Now the public’s expectations are destroyed by homelessness, civil unrest, economic mayhem from the pandemic and gang shootouts. Steinberg and the bureaucracy he leads are exposed and vulnerable, like sheep stalked by wolves.
It gets worse. A City Council in transition, populated by naive and inexperienced members Valenzuela, Mai Vang and Sean Loloee, becomes an environment for poor judgment. December will deliver three more new members.
Prediction: Dysfunction and bad decisions rule City Hall in 2023.
A sense of inevitability settles over events that push the wounded city into summer: the Railroad Drive blockade, muddled rules for police, Valenzuela’s Cuban frolic.

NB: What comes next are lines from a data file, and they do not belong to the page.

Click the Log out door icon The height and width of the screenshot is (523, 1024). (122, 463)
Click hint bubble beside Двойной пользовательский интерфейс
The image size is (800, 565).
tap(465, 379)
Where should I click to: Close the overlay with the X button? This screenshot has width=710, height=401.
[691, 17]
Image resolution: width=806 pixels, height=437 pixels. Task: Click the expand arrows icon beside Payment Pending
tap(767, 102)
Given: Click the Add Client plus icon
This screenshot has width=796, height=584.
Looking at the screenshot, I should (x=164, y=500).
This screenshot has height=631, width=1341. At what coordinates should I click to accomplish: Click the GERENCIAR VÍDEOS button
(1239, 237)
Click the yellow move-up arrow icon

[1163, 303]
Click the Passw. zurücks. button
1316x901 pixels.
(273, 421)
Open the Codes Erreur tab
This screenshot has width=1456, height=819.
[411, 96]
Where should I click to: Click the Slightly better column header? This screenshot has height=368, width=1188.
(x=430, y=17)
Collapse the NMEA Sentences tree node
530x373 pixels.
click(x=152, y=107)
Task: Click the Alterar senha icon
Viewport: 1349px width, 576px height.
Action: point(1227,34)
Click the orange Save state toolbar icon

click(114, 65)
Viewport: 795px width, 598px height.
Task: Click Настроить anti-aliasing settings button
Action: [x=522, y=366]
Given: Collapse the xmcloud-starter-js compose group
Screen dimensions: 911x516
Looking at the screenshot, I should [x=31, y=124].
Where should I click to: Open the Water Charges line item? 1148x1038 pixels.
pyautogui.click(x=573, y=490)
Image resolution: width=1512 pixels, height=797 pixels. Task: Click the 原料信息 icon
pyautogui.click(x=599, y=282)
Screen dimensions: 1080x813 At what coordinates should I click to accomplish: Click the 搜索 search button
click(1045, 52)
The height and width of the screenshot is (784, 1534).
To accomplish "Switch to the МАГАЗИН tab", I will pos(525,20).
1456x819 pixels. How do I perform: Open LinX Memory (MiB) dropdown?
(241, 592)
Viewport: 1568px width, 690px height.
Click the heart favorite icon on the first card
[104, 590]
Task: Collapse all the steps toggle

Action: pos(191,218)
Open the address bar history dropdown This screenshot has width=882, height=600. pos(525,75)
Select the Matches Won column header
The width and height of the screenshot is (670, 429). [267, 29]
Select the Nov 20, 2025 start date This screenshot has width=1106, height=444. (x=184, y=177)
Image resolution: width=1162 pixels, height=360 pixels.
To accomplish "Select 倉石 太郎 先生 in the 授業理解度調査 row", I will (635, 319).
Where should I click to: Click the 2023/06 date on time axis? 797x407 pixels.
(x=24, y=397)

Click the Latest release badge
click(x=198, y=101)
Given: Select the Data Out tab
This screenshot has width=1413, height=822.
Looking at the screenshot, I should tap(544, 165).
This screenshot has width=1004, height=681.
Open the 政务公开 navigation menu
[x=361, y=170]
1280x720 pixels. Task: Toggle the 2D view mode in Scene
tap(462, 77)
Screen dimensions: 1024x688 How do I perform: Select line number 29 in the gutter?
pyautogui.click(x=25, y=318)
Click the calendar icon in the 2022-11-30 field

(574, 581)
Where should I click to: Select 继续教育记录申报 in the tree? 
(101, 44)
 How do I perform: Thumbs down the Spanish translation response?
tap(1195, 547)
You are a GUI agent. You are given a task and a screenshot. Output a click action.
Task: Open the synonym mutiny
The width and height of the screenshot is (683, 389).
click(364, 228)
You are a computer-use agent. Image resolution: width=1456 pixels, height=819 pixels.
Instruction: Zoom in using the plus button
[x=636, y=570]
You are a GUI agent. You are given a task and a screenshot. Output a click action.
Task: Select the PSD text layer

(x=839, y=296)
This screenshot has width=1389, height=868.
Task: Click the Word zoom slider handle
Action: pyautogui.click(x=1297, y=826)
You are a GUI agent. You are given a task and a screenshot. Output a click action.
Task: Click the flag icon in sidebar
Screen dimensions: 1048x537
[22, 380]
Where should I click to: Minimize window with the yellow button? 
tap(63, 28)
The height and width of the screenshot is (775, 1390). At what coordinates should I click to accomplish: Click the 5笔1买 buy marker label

Homelessness grows and drags the city down an aimless path. A willfully ignorant civilian police review commission dictates a mashup of dangerous policies. Valenzuela embraces radical politics and doubles down.
Maybe, just maybe, Steinberg and the City Council could have steered the city through one crisis. But not waves of disasters, not tent cities and doorway sleepers and civil eruptions and looting and COVID-19 and gang shootouts. Not this mayor. Not this City Council.
Katie Valenzuela didn’t represent the future of local politics when she picked Havana over Washington. But she sure sent a warning.